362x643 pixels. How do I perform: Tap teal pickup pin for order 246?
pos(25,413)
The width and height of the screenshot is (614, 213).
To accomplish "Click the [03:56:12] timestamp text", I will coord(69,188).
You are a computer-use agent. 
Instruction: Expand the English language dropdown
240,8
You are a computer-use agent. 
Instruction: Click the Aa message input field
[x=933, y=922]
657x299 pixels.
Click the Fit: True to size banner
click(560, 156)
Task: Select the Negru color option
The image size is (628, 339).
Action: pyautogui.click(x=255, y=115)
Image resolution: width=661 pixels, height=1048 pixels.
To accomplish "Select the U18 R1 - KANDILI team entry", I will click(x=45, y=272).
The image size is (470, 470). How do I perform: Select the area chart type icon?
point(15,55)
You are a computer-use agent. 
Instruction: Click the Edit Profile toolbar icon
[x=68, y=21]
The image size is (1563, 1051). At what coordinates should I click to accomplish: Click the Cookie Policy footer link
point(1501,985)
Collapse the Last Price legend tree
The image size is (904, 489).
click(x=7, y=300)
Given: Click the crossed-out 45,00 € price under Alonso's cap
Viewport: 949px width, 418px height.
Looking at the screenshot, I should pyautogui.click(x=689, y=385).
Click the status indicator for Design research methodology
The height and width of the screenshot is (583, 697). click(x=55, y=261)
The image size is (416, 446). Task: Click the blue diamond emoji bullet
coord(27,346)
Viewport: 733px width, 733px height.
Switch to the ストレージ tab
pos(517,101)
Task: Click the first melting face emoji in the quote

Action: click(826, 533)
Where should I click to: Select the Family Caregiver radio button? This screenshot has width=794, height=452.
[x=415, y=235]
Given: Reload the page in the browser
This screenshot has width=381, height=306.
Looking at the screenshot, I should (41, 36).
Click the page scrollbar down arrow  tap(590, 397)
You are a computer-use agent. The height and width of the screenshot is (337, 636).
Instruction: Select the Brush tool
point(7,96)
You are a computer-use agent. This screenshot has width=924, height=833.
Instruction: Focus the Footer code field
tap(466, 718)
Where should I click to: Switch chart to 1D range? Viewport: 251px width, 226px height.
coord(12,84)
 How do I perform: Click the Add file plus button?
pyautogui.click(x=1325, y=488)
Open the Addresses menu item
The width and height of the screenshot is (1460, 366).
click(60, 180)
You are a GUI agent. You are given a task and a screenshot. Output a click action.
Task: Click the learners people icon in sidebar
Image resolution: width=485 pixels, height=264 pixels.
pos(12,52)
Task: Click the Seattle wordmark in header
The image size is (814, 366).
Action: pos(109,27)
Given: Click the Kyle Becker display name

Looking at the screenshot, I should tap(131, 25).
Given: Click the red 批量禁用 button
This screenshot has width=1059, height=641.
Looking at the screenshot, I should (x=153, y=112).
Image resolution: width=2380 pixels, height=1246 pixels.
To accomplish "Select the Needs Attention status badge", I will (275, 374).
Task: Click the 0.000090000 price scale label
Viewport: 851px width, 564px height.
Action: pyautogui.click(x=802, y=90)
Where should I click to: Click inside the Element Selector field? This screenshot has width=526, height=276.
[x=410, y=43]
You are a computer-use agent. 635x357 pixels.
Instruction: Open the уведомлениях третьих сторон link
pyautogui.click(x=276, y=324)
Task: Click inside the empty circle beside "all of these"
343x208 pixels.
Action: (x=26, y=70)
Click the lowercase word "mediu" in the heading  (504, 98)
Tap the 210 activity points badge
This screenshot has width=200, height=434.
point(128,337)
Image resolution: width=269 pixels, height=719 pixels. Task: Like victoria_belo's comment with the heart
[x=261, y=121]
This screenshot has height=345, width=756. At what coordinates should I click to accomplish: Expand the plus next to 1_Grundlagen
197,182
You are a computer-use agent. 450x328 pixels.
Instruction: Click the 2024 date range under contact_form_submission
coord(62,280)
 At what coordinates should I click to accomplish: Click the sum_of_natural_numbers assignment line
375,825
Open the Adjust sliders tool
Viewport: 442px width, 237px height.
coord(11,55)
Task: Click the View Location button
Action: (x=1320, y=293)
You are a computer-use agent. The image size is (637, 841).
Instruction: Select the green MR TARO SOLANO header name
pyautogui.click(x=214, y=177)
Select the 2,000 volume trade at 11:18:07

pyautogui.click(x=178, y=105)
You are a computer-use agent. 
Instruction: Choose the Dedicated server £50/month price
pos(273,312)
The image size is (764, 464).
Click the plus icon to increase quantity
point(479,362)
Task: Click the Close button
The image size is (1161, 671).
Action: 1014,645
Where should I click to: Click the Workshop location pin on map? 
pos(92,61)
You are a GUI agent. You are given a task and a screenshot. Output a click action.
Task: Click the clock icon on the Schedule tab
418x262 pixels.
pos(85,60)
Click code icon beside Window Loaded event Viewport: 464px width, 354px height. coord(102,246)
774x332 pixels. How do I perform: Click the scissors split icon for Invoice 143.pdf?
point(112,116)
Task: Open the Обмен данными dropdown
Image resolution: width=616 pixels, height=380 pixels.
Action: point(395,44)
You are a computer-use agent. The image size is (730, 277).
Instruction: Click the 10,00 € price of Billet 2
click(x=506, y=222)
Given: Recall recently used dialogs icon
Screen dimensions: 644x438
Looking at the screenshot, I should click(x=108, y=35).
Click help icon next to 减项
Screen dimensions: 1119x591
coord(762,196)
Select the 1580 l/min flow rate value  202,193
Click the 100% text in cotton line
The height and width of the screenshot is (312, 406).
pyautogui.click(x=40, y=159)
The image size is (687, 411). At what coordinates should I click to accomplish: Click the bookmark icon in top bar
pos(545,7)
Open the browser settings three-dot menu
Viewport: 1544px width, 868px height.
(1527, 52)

REQUIREMENT
Please copy the lines from the one with "Image resolution: width=269" through the one with "coord(62,280)", swapping "comment" for "reply" and leaving everything else unchanged.

RESPONSE TO THIS TASK
Image resolution: width=269 pixels, height=719 pixels. Task: Like victoria_belo's reply with the heart
[x=261, y=121]
This screenshot has height=345, width=756. At what coordinates should I click to accomplish: Expand the plus next to 1_Grundlagen
197,182
You are a computer-use agent. 450x328 pixels.
Instruction: Click the 2024 date range under contact_form_submission
coord(62,280)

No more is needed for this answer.